Singapouriens, Coréens, Chinois… l’Asie convoite les ressources naturelles du Gabon (le bois, le pétrole). Mais elle participe aussi à la diversification économique du pays.
Au Gabon, le groupe singapourien Olam serait le premier investisseur hors pétrole. Le géant agroalimentaire s’est notamment engagé à injecter 2,5 milliards de dollars dans le palmier à huile et l’hévéa d’ici à 2016. Mais, d’après nos informations, son investissement à ce jour n’aurait pas franchi la barre des 410 millions de dollars.
Olam a signé une convention de partenariat avec la République gabonaise, qui comprend aussi le développement de la zone économique spéciale (ZES) de Nkok. Un investissement qui n’était pas prévu au départ, mais, Olam n’a pas eu le choix. Rassuré par l’arrivée d’Ali Bongo au pouvoir en 2009, Olam Gabon, qui avait prévu de se retirer du pays, a changé son fusil d’épaule à l’instigation de son directeur général indien Gagan Gupta.
La transformation du bois – l’activité forestière étant la première du groupe chronologiquement – est la seule où Olam est aujourd’hui seul à la barre. Dans le palmier à huile, la République gabonaise est partenaire à 30 % d’une joint-venture développant un projet de l’ordre de 394 milliards de francs CFA à Kango (7 300 hectares) et Mouila (19 160 ha). Sa part est moindre, de 20 %, dans la joint-venture qui conduit les plantations d’hévéa de Bitam (28 000 ha), un projet estimé à 91,5 milliards de francs CFA. Il s’agit aussi d’un partenariat public-privé (PPP) dans le cas de la ZES, la participation de l’État dans le projet s’élevant cette fois à 40 %.

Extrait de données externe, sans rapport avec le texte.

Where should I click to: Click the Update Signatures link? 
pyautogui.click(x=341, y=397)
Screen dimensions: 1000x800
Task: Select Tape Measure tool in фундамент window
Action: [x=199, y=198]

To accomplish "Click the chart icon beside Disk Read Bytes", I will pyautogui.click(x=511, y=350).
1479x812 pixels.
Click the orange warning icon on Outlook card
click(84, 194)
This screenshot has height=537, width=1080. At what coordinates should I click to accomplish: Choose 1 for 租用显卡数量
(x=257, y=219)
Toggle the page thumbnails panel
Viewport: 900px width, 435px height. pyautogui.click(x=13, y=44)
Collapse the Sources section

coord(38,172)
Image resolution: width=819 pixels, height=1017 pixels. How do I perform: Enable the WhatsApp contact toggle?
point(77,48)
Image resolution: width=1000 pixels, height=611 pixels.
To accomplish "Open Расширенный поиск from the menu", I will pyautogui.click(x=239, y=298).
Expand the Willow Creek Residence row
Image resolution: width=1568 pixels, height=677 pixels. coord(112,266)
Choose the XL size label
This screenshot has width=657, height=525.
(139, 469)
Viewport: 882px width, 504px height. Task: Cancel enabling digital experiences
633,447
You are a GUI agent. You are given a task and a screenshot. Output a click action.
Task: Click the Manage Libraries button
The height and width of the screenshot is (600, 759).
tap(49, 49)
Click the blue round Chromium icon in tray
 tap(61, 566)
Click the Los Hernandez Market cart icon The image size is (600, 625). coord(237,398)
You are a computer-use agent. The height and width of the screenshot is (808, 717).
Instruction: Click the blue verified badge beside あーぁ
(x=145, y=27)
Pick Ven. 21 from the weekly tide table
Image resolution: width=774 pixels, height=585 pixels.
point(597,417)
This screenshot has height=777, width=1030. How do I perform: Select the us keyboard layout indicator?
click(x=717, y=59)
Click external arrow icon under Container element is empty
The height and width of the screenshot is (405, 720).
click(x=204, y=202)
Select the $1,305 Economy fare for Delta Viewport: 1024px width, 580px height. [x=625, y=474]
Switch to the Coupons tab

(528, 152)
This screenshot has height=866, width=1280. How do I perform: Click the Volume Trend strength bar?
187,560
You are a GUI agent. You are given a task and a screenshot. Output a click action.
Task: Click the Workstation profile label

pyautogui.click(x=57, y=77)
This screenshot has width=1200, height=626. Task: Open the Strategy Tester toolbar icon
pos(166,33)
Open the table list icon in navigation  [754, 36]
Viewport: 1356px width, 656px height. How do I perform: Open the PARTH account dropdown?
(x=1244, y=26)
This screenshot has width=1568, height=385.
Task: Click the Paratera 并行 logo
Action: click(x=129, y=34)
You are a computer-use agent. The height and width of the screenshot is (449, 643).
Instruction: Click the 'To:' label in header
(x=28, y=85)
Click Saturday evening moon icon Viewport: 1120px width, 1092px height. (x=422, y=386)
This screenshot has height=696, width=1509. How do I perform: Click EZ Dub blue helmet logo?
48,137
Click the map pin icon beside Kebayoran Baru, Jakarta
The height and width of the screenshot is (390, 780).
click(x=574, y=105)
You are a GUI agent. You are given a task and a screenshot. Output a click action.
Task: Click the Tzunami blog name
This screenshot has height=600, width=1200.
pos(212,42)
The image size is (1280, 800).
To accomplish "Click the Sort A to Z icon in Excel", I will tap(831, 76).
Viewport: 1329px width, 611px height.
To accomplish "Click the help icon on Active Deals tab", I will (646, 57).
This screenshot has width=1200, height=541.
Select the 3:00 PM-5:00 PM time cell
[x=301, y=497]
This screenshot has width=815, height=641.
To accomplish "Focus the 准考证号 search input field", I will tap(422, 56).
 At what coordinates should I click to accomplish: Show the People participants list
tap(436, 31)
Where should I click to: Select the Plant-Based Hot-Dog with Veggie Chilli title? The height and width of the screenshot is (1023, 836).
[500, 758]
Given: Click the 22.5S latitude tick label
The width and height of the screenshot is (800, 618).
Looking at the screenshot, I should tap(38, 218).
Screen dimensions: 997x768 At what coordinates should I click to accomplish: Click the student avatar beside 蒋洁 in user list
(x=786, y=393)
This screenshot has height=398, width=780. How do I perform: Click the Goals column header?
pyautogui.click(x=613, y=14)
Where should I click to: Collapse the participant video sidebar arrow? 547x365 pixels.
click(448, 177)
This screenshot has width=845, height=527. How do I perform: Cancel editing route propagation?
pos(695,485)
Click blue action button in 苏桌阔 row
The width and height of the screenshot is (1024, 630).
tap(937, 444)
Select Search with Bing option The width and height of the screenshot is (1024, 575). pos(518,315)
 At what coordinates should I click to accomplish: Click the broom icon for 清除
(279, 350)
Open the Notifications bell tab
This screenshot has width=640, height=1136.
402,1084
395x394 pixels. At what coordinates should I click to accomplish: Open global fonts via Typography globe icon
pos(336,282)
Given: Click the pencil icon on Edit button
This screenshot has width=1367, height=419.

La Corée est aussi représentée. Impliqué dans le financement du projet e-gouvernement, Samsung se serait aussi engagé à construire pour 2016 une raffinerie d’une capacité de trois millions de tonnes par an dans la Zone économique spéciale de Mandji, près de Port Gentil. Le coût serait de l’ordre d’un milliard d’euros.
La Chine a un fort ancrage dans les BTP. Dans les travaux publics, ses entreprises paraétatiques, qui bénéficiaient de dotations en matériel de Pékin, étaient capables de proposer des prix inférieurs de 30 % dans les routes. « Ce n’est plus le cas. Les prix sont semblables maintenant », constate Jacques Alquier, administrateur délégué général d’Entraco, une société qui s’est diversifiée peu à peu, en commençant par le bâtiment, puis les petites routes, le génie civil, les grandes routes, ce qui lui a permis de couvrir toute la chaîne du BTP, y compris le concassage et l’enrobage. Dans la construction, c’est la compagnie chinoise Sinohydro qui a été retenue pour le chantier du barrage hydroélectrique de Grand Poubara, devant alimenter en électricité la province du Haut-Ogooué, notamment le complexe de silicomanganèse (capacité : 65 000 tonnes par an) et de manganèse métal (capacité : 20 000 t/ an) que la Compagnie minière de l’Ogooué (Comilog) fait construire, à proximité de ses installations minières existantes à Moanda. Pékin est surtout intéressé par le pétrole et l’extraction minière, mais son engagement dans ces secteurs est aujourd’hui freiné, en raison de différents sérieux qui l’opposent à Libreville, touchant à deux dossiers sensibles. D’abord, la mine de fer de Belinga, dont l’exploitation a été attribuée en juin 2010 à un groupement chinois du nom de China national Machinery and Equipment import and export Corporation (CMEC), mais qui n’a pas démarré, dit-on du côté du partenaire étranger, faute d’infrastructures, notamment de voies ferrées. Toujours est-il que le gouvernement gabonais aurait suspendu la convention minière liant l’État à la Compagnie minière de Belinga (Comibel), filiale à 75 % de CMEC.
Autre dossier qui oppose Pékin et Libreville, celui du groupe pétrolier Addax, filiale de Sinopec depuis 2009, qui pourrait faire l’objet d’une prise de participation de la compagnie publique Gabon Oil Company (GOC).